In 1948 Thomas Gold, a physicist better known for his work in cosmology, published a remarkable theoretical argument: the viscous damping in the cochlea is far too strong for the basilar membrane to achieve the sharp frequency tuning that psychophysical experiments demand. He proposed that the cochlea must contain an active feedback mechanism — a biological amplifier that injects energy on each cycle to counteract the damping. The idea was largely ignored by the auditory community for three decades. Vindication came in stages. David Kemp's 1978 discovery of otoacoustic emissions — faint sounds emitted by the ear itself — proved that the cochlea was indeed an active device. In 1985 William Brownell demonstrated the mechanism directly: isolated outer hair cells change length when their membrane potential changes, on a cycle-by-cycle basis at audio frequencies. This electromotility, later traced to the motor protein prestin, is the engine of the cochlear amplifier that Gold had predicted purely from physical reasoning.
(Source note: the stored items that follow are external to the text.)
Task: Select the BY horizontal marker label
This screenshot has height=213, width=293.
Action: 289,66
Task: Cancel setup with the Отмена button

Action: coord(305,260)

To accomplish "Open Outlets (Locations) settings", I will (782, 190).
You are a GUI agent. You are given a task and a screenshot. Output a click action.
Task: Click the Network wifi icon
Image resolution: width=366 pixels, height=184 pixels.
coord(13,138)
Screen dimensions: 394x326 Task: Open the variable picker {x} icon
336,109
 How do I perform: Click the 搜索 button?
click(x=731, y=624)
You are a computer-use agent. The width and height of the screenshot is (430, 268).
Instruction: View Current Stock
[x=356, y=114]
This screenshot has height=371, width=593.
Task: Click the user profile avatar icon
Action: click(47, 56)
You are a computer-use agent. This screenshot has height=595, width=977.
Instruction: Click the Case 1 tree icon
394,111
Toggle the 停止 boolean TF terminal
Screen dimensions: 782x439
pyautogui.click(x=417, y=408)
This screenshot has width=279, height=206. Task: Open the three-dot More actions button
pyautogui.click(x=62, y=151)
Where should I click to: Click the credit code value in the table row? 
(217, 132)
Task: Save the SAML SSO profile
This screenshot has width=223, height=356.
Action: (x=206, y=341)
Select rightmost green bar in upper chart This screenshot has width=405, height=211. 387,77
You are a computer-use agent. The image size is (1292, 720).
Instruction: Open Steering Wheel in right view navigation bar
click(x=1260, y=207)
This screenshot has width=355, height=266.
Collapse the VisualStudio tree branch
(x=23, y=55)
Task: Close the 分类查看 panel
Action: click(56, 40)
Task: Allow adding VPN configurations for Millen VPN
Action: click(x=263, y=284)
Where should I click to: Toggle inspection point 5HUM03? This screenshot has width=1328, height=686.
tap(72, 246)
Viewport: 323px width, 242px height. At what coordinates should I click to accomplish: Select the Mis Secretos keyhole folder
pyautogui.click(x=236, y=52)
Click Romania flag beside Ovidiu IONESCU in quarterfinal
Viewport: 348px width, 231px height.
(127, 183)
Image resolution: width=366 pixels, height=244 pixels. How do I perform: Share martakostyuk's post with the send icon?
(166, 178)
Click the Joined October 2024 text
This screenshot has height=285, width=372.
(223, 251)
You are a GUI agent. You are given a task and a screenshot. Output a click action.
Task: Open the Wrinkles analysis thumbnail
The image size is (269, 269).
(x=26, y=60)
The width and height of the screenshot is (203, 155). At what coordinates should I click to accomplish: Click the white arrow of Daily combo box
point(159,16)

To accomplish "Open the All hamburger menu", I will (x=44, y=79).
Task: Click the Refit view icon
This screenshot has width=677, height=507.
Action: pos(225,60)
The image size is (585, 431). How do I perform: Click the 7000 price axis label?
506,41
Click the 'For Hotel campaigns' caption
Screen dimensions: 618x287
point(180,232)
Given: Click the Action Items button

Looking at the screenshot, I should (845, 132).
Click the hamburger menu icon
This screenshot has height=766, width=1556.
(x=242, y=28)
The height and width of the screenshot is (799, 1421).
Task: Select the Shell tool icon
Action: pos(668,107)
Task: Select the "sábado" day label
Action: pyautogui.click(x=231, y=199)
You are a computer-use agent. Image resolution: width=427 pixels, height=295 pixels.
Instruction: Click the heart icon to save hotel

Albert Bregman's 1990 monograph *Auditory Scene Analysis* synthesised decades of psychophysical research into a unified framework for how the auditory system parses a complex acoustic mixture into separate perceptual objects — voices, instruments, environmental sounds. Bregman identified two classes of grouping process: *primitive* (bottom-up, driven by physical regularities like harmonicity, common onset, and frequency proximity) and *schema-based* (top-down, driven by learned templates and attention). The framework gave the field a vocabulary and an experimental program. The streaming phenomena explored in this lesson — the bistable ABA_ triplet, the role of frequency separation, the build-up of streaming over time — are all experiments motivated by Bregman's taxonomy. Modern computational models of auditory scene analysis, including Bayesian and deep-learning approaches, remain organised around the primitive/schema-based distinction he articulated.